Un mois après avoir débuté son traitement, M. T. vous contacte car malgré la nette amélioration des symptômes oculaires, il présente depuis une semaine des crampes, des fasciculations des muscles des membres inférieurs, ainsi qu’une diarrhée invalidante.
Question 14 - Vous répondez à M. T. :
M. T. présente les symptômes d’un surdosage en pyridostigmine avec l’association de signes muscarinique (hypersécrétion bronchique, intestinale, salivaire et sudorale) et de signes nicotiniques (fasciculations, crampes musculaires, tremblements). La prise en charge consiste à diminuer les doses du traitement en ambulatoire. Il est cependant nécessaire de voir le patient en consultation pour s’assurer de l’absence de symptômes myasthéniques associés.
La symptomatologie précédente s’est rapidement atténuée après la diminution de la dose de la pyridostigmine. M. T. ne présentait aucun signe en lien avec sa myasthénie lors de votre précédent examen clinique. Il vous contacte à nouveau car la diplopie et le ptosis sont réapparus depuis 15 jours et, depuis 1 semaine, il se plaint également d’une fatigabilité à la marche avec un essoufflement significatif et quelques fausses routes.

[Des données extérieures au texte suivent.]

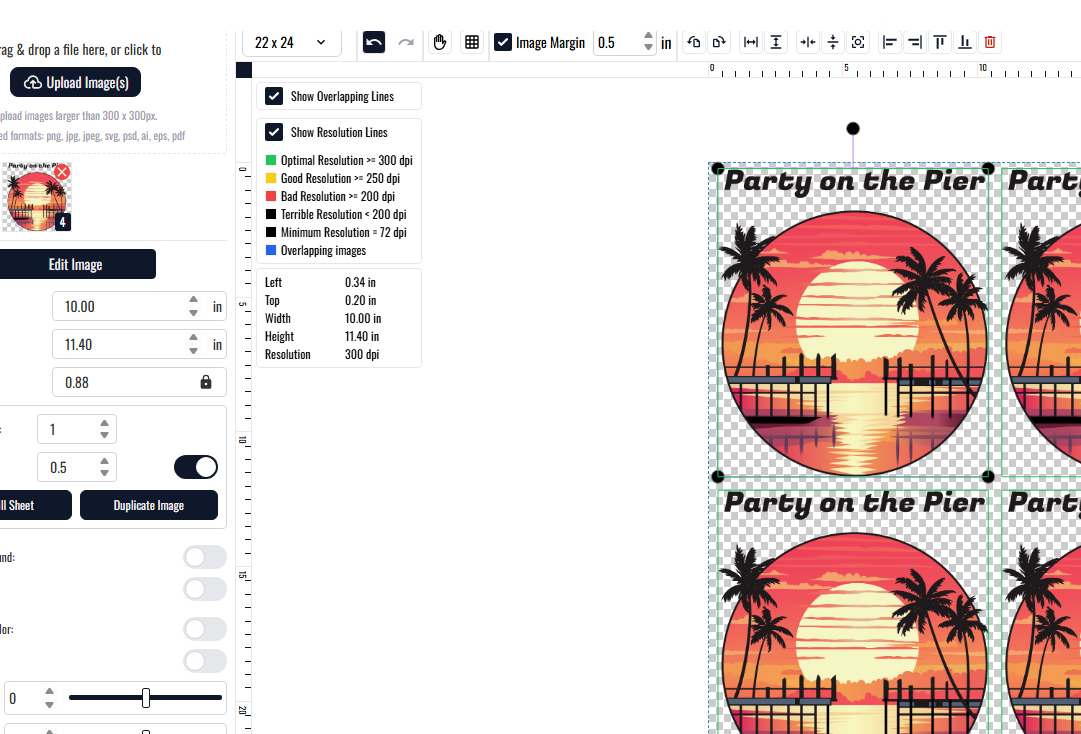Click the aspect ratio lock icon
This screenshot has height=734, width=1081.
(x=206, y=382)
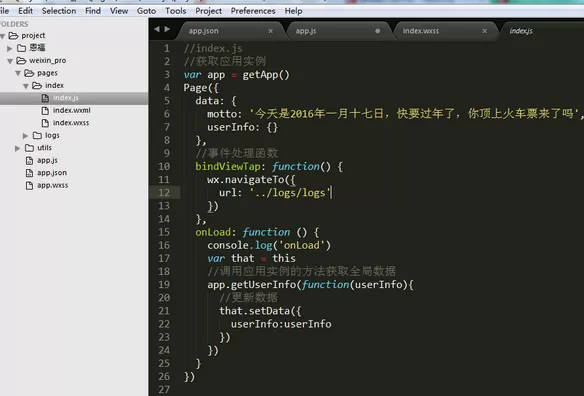Screen dimensions: 584x396
Task: Close the app.json tab
Action: coord(271,31)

Question 15 - Votre attitude thérapeutique consiste à :
M. T. présente une myasthénie généralisée avec des signes de gravité (troubles de la déglutition, dyspnée) qui nécessitent une hospitalisation en réanimation en urgence. Le traitement de la crise aiguë de myasthénie repose sur des immunoglobulines intraveineuses. Il est ensuite indiqué de pratiquer une thymectomie.